DATA UNDER STUDY START
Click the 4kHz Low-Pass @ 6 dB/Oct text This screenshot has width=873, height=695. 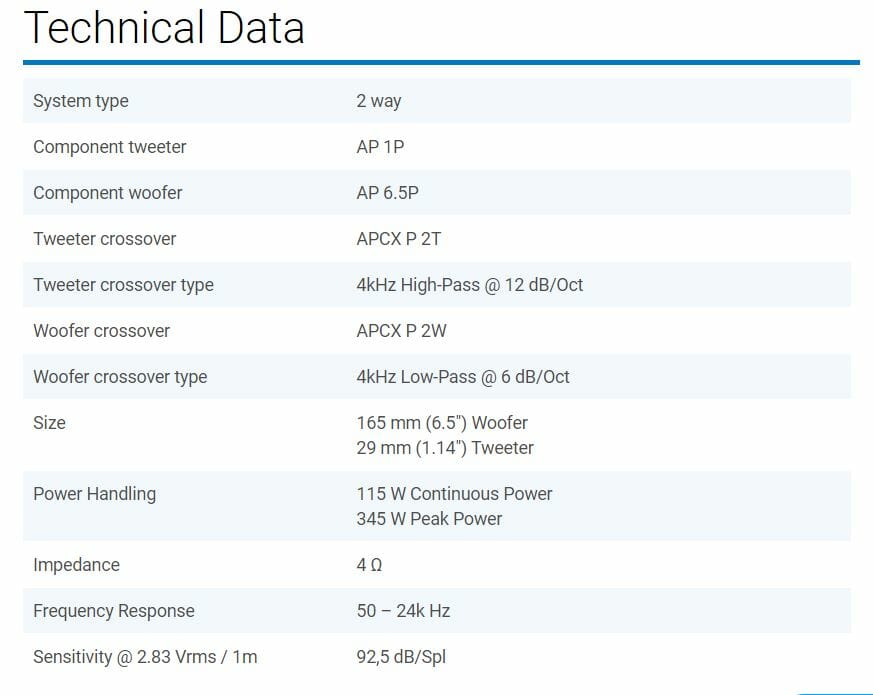point(463,377)
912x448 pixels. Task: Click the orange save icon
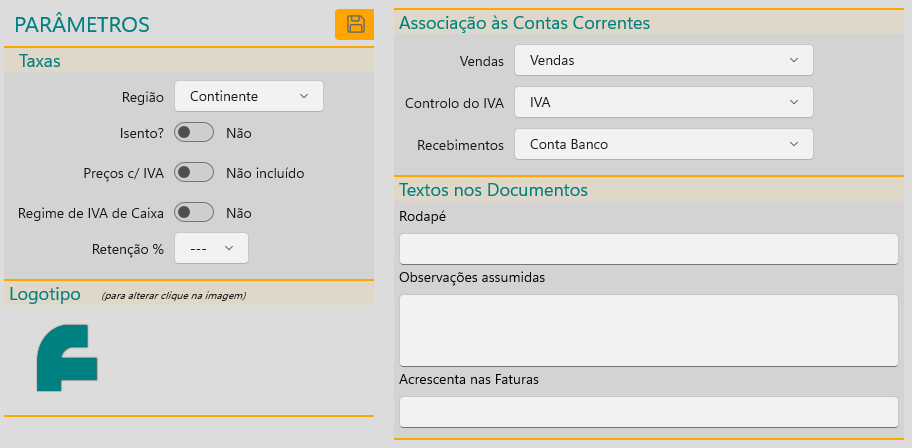[x=354, y=25]
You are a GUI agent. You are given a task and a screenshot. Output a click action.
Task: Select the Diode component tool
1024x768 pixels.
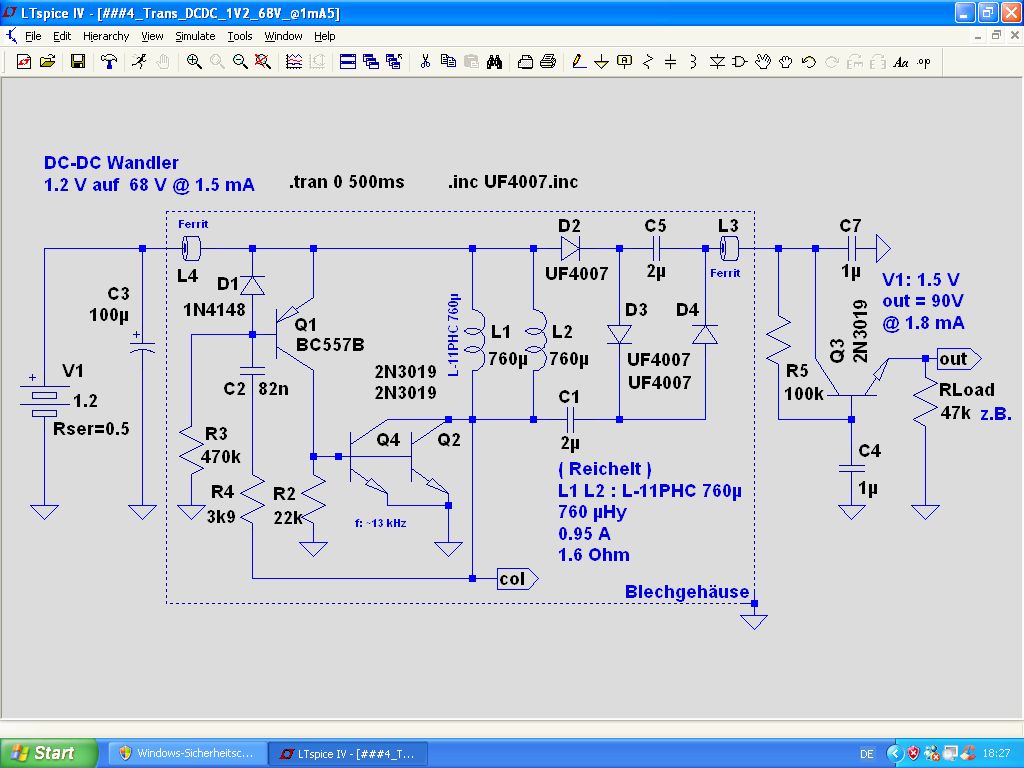(x=717, y=62)
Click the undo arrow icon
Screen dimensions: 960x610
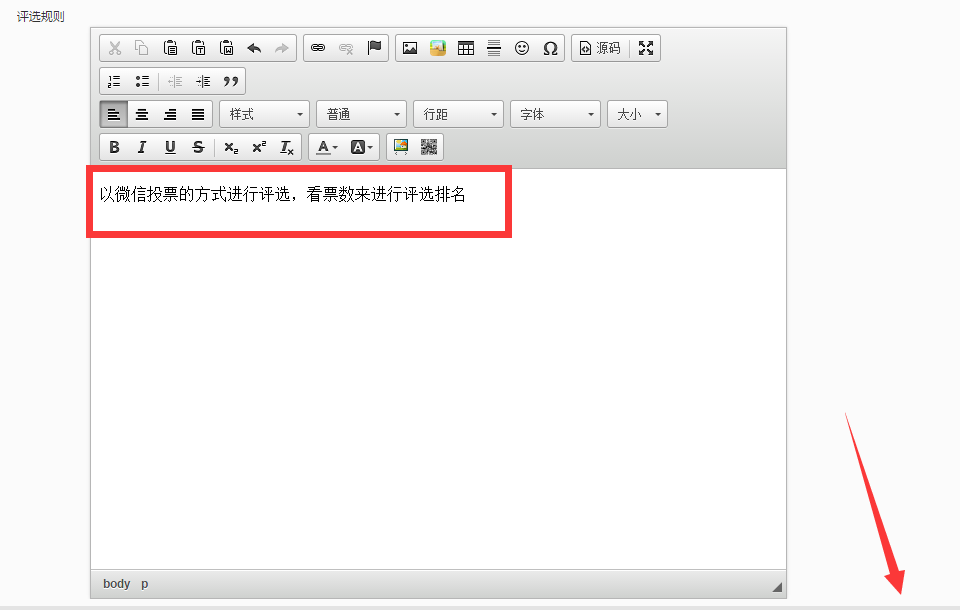coord(254,48)
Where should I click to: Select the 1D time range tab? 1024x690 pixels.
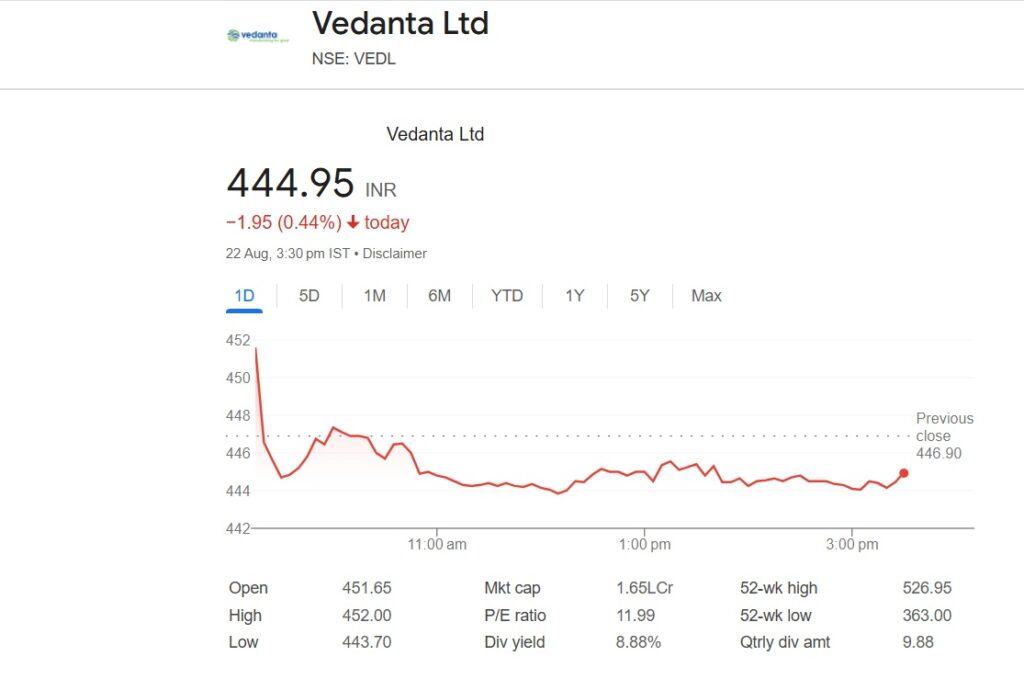click(244, 296)
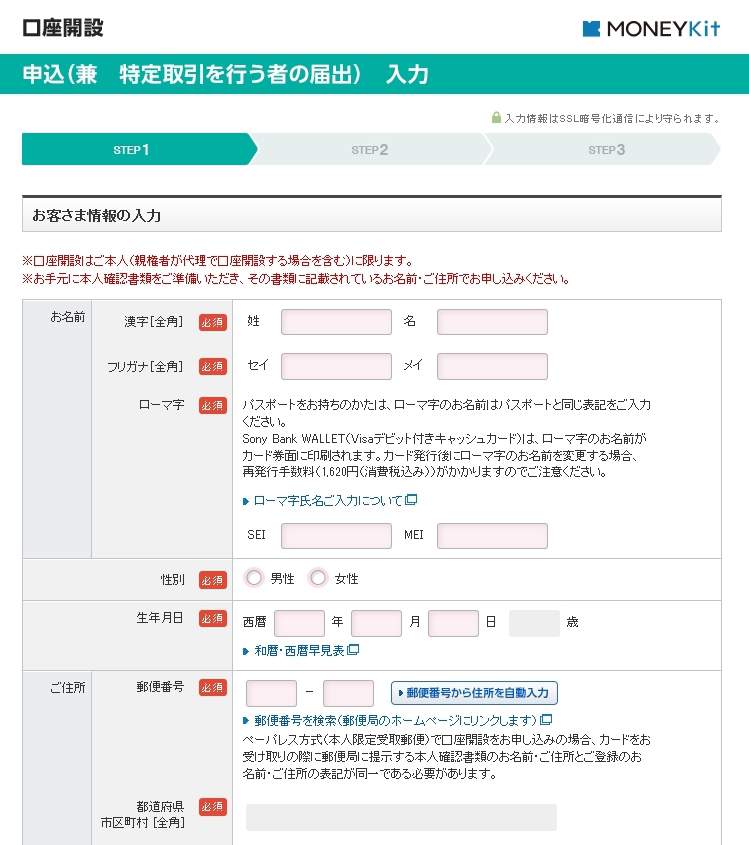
DATA UNDER STUDY END
◆ TASK ITEM
All lines from the one containing "1024x768 pixels." through the final line of the entries above must be restated word for word, pictures excluded.

◆ ANSWER SPACE
1024x768 pixels.
(x=717, y=62)
Click the undo arrow icon
Screen dimensions: 960x610
coord(254,48)
Where should I click to: Select the 1D time range tab? 1024x690 pixels.
click(244, 296)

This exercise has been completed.